Return the records exactly, keeping every line as it is.

:: Material provided

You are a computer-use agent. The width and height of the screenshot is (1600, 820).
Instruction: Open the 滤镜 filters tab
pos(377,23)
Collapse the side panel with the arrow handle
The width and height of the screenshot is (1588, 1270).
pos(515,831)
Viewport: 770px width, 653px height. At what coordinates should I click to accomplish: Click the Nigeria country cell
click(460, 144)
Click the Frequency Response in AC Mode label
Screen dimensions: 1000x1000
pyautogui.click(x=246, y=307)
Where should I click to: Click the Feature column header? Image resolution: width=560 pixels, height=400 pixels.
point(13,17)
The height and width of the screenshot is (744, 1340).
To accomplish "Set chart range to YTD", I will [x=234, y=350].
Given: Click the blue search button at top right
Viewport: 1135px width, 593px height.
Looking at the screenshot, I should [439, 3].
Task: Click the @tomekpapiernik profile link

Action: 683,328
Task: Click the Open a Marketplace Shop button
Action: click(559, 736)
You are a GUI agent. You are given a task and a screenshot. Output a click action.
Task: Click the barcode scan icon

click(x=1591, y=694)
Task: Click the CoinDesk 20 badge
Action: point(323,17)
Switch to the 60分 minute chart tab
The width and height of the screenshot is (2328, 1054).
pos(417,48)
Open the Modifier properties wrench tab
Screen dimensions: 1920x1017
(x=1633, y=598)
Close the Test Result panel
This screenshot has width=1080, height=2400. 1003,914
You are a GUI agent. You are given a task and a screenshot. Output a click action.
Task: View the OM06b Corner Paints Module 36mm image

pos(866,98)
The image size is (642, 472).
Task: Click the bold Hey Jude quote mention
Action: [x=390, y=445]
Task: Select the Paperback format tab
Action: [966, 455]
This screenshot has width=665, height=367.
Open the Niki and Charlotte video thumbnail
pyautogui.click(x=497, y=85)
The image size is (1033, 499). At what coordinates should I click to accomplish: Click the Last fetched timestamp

::::

* Finished exercise *
You are a computer-use agent. The width and height of the screenshot is (1600, 820).
Instruction: Open the 滤镜 filters tab
pos(377,23)
Collapse the side panel with the arrow handle
The width and height of the screenshot is (1588, 1270).
pos(515,831)
Viewport: 770px width, 653px height. At what coordinates should I click to accomplish: Click the Nigeria country cell
click(460, 144)
Click the Frequency Response in AC Mode label
Screen dimensions: 1000x1000
pyautogui.click(x=246, y=307)
Where should I click to: Click the Feature column header? Image resolution: width=560 pixels, height=400 pixels.
point(13,17)
The height and width of the screenshot is (744, 1340).
To accomplish "Set chart range to YTD", I will [x=234, y=350].
Given: Click the blue search button at top right
Viewport: 1135px width, 593px height.
Looking at the screenshot, I should [439, 3].
Task: Click the @tomekpapiernik profile link

Action: 683,328
Task: Click the Open a Marketplace Shop button
Action: click(559, 736)
You are a GUI agent. You are given a task and a screenshot. Output a click action.
Task: Click the barcode scan icon

click(x=1591, y=694)
Task: Click the CoinDesk 20 badge
Action: point(323,17)
Switch to the 60分 minute chart tab
The width and height of the screenshot is (2328, 1054).
pos(417,48)
Open the Modifier properties wrench tab
Screen dimensions: 1920x1017
(x=1633, y=598)
Close the Test Result panel
This screenshot has width=1080, height=2400. 1003,914
You are a GUI agent. You are given a task and a screenshot. Output a click action.
Task: View the OM06b Corner Paints Module 36mm image

pos(866,98)
The image size is (642, 472).
Task: Click the bold Hey Jude quote mention
Action: [x=390, y=445]
Task: Select the Paperback format tab
Action: [966, 455]
This screenshot has width=665, height=367.
Open the Niki and Charlotte video thumbnail
pyautogui.click(x=497, y=85)
The image size is (1033, 499). At what coordinates should I click to accomplish: Click the Last fetched timestamp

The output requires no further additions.